IN VIEW OF THE SKY
An Exclusive Interview with “Little Miss Sunshine”’s Alan Arkin
By Sandra Kraisirideja


After nearly 50 years as an actor, Alan Arkin, 72, finds himself playing the role of grandfather more often than not. Amazingly, he still finds ways to do something new with each portrayal.

Take Arkin’s Grandpa in “Little Miss Sunshine,” an audience favorite at this year’s Sundance that makes its way to San Diego theaters this month. In the film’s opening sequence, Grandpa pulls out a vial of powder, which turns out to be heroine, and proceeds to snort it up his nose with a roll of cash. Later in the film, Grandpa explains the reason for his habit in a monologue that is delivered not with remorse, but righteousness, and Arkin delivers the words with such conviction that it’s hard not to agree.
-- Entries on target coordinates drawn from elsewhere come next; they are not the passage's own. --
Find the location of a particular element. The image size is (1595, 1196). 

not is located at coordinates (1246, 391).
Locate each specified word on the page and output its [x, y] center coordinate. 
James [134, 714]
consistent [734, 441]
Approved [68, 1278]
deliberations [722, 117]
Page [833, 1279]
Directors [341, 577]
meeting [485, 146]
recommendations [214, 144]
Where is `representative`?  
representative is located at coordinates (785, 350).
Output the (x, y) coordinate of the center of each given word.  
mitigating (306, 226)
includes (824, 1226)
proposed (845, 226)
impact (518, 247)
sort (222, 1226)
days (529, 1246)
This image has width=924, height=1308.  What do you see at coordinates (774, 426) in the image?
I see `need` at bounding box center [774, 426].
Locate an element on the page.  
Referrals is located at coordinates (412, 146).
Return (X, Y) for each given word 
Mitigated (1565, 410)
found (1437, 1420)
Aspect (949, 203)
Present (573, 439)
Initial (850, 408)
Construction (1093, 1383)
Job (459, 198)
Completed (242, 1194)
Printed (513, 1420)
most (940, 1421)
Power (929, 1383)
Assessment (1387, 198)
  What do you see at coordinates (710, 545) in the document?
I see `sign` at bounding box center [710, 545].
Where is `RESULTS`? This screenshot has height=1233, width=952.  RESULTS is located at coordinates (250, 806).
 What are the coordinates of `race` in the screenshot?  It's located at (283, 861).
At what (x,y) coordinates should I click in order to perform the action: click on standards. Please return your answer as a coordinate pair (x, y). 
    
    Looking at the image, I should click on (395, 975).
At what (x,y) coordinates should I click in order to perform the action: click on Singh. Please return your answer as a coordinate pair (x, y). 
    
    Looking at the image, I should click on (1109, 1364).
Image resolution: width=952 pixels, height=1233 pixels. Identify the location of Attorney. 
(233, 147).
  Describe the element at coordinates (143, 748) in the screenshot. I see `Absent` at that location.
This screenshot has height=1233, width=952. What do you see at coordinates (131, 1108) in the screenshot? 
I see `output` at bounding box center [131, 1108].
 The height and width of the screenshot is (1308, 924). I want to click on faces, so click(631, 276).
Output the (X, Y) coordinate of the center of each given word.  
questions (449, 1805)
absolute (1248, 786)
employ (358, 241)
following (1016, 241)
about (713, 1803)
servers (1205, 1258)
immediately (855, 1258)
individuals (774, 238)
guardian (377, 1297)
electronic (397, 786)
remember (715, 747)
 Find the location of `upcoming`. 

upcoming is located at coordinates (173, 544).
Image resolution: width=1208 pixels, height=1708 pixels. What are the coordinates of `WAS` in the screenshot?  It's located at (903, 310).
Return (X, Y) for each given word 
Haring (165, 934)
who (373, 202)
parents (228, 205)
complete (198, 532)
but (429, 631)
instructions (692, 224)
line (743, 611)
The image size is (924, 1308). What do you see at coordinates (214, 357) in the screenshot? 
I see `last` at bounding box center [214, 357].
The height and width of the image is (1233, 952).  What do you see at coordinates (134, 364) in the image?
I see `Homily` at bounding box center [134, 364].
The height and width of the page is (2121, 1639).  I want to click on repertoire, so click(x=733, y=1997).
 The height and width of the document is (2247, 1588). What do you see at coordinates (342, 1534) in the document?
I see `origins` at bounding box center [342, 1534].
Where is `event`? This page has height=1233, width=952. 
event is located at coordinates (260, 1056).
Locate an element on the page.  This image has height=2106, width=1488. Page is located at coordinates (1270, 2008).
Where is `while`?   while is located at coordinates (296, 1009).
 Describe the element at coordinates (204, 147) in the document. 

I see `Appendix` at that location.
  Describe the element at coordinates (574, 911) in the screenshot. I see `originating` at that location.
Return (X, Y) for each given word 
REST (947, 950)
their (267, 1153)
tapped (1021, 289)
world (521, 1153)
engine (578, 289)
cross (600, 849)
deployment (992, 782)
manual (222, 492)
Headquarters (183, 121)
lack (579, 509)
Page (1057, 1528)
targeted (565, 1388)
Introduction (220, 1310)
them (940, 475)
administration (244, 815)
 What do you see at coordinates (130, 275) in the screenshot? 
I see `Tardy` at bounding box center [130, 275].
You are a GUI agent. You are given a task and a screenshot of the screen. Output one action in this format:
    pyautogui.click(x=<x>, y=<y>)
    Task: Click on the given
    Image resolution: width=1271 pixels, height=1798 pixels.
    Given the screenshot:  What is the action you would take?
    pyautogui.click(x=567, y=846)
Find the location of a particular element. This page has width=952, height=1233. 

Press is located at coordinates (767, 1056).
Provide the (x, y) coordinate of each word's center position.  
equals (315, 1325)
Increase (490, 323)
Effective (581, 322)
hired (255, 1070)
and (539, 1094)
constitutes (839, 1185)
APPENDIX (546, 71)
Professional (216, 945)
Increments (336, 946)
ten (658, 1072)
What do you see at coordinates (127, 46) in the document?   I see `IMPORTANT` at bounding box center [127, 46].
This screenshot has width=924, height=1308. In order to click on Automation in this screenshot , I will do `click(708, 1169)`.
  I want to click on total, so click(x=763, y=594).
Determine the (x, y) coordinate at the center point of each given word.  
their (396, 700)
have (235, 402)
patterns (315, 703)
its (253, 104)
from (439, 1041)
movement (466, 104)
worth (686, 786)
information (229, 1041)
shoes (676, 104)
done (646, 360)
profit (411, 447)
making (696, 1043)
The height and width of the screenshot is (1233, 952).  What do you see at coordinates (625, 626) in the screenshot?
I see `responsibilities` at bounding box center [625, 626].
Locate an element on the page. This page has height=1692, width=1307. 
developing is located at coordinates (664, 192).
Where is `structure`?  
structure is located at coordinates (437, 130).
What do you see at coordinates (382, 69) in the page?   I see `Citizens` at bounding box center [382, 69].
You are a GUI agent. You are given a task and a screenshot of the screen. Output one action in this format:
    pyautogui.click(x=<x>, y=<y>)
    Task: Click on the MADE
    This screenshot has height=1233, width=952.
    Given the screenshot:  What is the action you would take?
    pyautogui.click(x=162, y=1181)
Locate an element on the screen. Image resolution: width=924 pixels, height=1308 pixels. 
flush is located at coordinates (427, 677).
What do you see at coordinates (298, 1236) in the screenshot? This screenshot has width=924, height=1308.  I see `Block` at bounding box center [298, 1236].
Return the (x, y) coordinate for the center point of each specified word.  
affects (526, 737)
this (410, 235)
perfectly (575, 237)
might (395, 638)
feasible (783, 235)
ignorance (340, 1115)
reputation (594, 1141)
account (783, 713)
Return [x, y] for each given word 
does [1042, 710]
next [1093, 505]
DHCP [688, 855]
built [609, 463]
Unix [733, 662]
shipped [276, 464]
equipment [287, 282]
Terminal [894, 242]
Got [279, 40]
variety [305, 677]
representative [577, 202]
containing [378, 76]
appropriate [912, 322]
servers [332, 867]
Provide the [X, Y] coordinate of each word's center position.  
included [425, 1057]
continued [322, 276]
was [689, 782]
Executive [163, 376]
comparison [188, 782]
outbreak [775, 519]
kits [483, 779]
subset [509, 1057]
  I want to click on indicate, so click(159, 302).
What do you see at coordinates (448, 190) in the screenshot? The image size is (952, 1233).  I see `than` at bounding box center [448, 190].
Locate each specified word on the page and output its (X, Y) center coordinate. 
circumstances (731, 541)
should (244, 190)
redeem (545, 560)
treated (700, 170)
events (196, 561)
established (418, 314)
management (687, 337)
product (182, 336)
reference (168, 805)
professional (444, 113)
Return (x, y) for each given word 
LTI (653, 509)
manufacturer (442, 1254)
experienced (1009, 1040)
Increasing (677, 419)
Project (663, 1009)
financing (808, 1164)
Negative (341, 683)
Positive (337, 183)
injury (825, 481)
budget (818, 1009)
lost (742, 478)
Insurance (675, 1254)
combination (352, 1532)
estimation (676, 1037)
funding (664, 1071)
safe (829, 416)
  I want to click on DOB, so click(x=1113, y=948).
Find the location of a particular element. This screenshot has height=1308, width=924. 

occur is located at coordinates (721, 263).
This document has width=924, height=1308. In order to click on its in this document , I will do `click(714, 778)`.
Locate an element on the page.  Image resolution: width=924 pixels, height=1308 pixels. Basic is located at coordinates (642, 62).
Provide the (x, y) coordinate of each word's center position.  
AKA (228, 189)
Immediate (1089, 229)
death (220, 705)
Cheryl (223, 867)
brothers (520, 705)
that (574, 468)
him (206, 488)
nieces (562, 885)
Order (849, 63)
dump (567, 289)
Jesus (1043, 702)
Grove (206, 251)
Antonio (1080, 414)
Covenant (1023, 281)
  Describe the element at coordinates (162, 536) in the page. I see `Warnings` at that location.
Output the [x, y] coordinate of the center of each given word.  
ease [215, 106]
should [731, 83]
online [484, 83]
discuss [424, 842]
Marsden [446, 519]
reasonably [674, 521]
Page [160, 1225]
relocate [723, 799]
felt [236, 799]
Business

“It’s almost totally intuitive for me now at this point,” says Arkin, speaking by telephone from New York, when asked how he decided to approach his character.

“I used to spend a lot of time analyzing characters and working out their backgrounds, but I’ve been doing this for almost 50 years now and it’s mostly an intuitive process. It’s hard for me to even think about analyzing it. It’s literally painful to think about analyzing it.”

“Little Miss Sunshine” takes its name from a fictional beauty talent contest that sets the plot in motion. To get their daughter Olive (Abigail Breslin) to the Little Miss Sunshine pageant, Richard and Sheryl (Greg Kinnear and Toni Collette) pile in a VW bus with their son Dwayne, (Paul Dano), Sheryl’s brother Frank, (Steve Carell) and Grandpa (Arkin) to make the journey from New Mexico to California.

Each character is tortured in his or her own way, but their tragedies add to the film’s humor. “There was comedy while we were shooting, but nobody was playing the comedy. We played characters in serious jeopardy and the comedy comes out of the writer’s approach to them being in jeopardy,” Arkin says.

The antics in front of the camera didn’t continue off camera, however.
“A lot of people think that being on a movie set you’re doing nothing but playing basketball all day long,” Arkin says. “We worked very hard. There weren’t any anecdotes, there weren’t any jokes. We were engaged in a short schedule and doing very hard work trying to maintain the lines of our specific characters, which were very tenuous, so we could maintain the integrity of the emotional condition of these characters and make a movie out of it.”

Arkin appears in both independent and studio films. “I don’t enjoy doing a movie that doesn’t have enough to do what needs to be done in order for the film to work, but I don’t really care if it’s a big budget film or a small budget film as long as it’s got integrity and as long as everybody is on the same page,” Arkin says.


 


“I think it’s a little easier to handle a low-budget film, make sure everybody is on the same page because you have less of an army to control. You don’t need a megaphone and e-mail to get in touch with people, everything is right there. From that standpoint I guess I prefer low budget films.”

Arkin has performed in 86 movies over his long career, including roles in both drama and comedy. He’s even taken some time to direct, perform on Broadway, and write children’s novels.

Over the years Arkin has created memorable characters in films such as “Wait Until Dark,” “The In Laws,” “Glengarry Glen Ross,” and “Slums of Beverly Hills.”

“I don’t want to play people that I don’t have some kind of feeling for, some kind of respect for. At this stage of the game I find it enormously painful and stultifying to do any character that I don’t have some regard for,” says Arkin.

When he’s not working Arkin enjoys taking long walks with his wife, Suzanne, playing guitar with friends, photography and cooking. “I make a pretty good Kasha Varnishkes,” he says.

After he finishes promoting “Little Miss Sunshine” Arkin plans to go back to writing his newest book, a self-help guide of sorts that promotes the virtues of acting and improvisation.

The books will show how theater and improvisation can be used in order to examine life more fully rather than the other way around. “Most actors use their life to make their acting better. I try to use acting to make my life better,” says Arkin, who is writing the book with a close friend and screenwriter.

As far as acting goes, one thing Arkin won’t be doing is theater. “It’s dark up there. I don’t want to be in the dark [without] windows. I want to be able to view the sky.”